My grandfather’s funeral was yesterday, that’s why I didn’t write. And today I don’t feel much like saying anything..so instead, here’s what I said yesterday, before we physically buried the body that was once my grandfather’s home. I never thought I’d be able to get up at his funeral and say anything outside of sobbing, but I miraculoulsy made it through with just a few, short breaks. I miss him terribly.
I always said I didn’t know how I would handle this day, today, the day that I have to say goodbye to my grandfather. I’ve spent a lot of time trying to think of the best way to say see you later, because I know I eventually will, but I don’t think there is ever really a best way. So I’ll just say what I can about a man who meant the world to me.
We called him Sonny, and although I know the reason was because none of his siblings could pronounce the name Israel, I always felt it was a bit ironic that sometimes such a grumpy man could have such a bright nickname. He would always tell you that there was never anything good on TV, even if he could sit and watch the screen for hours. When it came to the newspaper, he read the comics first because the real news was never as satisfying. He could tell you what was wrong with my generation without ever blinking an eye, and he could love you with his one big hand and his one regular size hand and pinch you or squeeze you to the point where you’d have to tell him to stop loving you so hard.
He was also kind and gentle and he loved his family very much. He never understood how we could travel as much as we did, how we could choose to live so far from our families, when he had grown up so close to his. He used to tell me how he would visit his grandmother every day when he was a kid, and how grandchildren should see their grandparents often. I knew he wished his children and his grandchildren would always stay closer to him than we sometimes did.
One of my grandfather’s favorite pleasures in life was his walks, and I got to take a lot of those with him. When we walked, I’d ask him questions about his life. He spoke of the time when he almost got kicked out of the army for talking back to his superiors, and how he got to spend most of World War II sitting on the beach in Italy. I loved hearing stories of how he told the army he could read Morse code, even though he couldn’t, and how he told his friend to take care of my grandmother because he knew he was going to marry her when he returned from overseas. He wrote my grandmother beautiful letters and he sometimes included sketches, and I loved looking at both the pictures he drew and the photos of him back in the day, because he was the most handsome soldier I’d ever seen.
On our walks he’d teach me Yiddish, although the phrases I’d ask him to teach me are probably things I shouldn’t repeat right now. He had grown up learning this virtually extinct language, and it wasn’t until our trip to Israel in 1993 that I even knew that both he and my grandmother spoke anything but English. It was discoveries like that, that made me want to know more about him. My grandfather wasn’t one to volunteer a lot of personal information, so I learned to ask him questions. I’ll never forget a few years back when he and my grandmother let me record their lives. I spent hours videotaping both of them so I could learn their stories. It was the closest I ever felt to them, and even if he may not have volunteered the information, my grandfather loved to talk when you let him.

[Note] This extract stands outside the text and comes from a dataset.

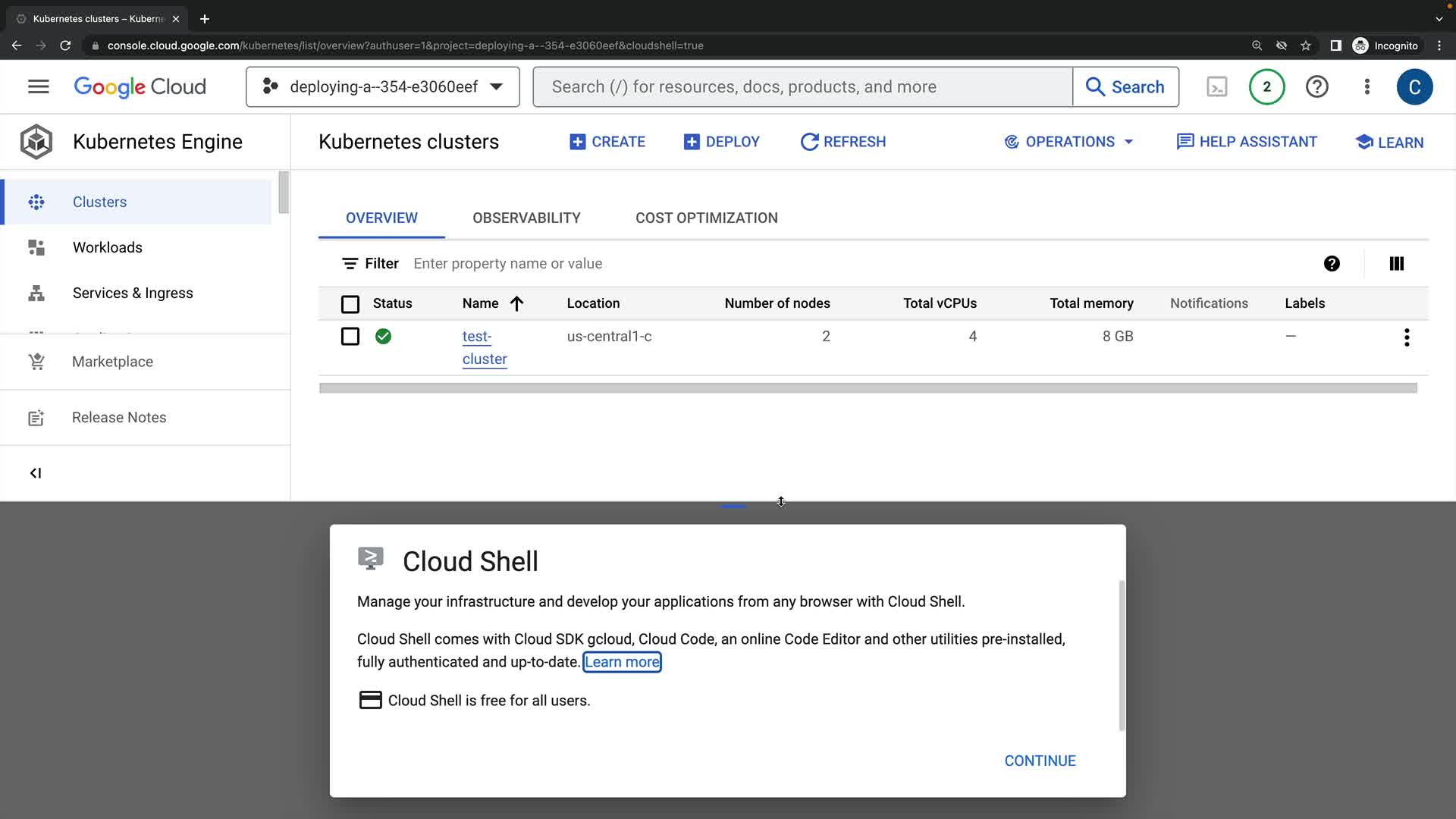Viewport: 1456px width, 819px height.
Task: Expand the Operations dropdown menu
Action: click(1068, 142)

I know that he was sick these past few years, and I know it wasn’t easy for my grandmother or his children, but he still knew how to entertain a crowd. This past Thanksgiving we all sat around the dining room table and listened to my grandfather rant about the same things he’d been talking about for the past few years. We all laughed and enjoyed his company, and even if he wouldn’t remember it the next day, I know he loved feeling like he still belonged. I won’t forget how sweet he looked as he slept (something he did often), or how hard he tried to remember while his brain was making him forget.
He had survived cancer, war and life for 84 years. And while I know that is as full a life as any of us can ever wish for, there’s something that will always be missing now that he’s gone. I wish our last conversation hadn’t happened over the phone, even if I hung up and went back to my party and told my friends how funny my grandfather didn’t mean to be. It was New Years Eve and I had called to wish my grandparents a happy, healthy new year. My grandfather asked me, “Are you still as pretty as I remember?”
“I just saw you on Thanksgiving.” I told him. “Don’t you remember what I look like?” I asked.
And as he was responding with an “oh” I cut back in…..
“Do you know you’re my favorite grandfather in the world?” I asked. “Do you know how very much I love you? Promise me you won’t forget, even if I know you really will.”
“Okay,” he said, “I love you too Jame.”
And with that…he was gone. And while I know that now he’s not coming back, and while I know that now he’s finally at peace, I selfishly wish he never had to leave, because, he was and is my grandfather - the cutest old man in the entire world.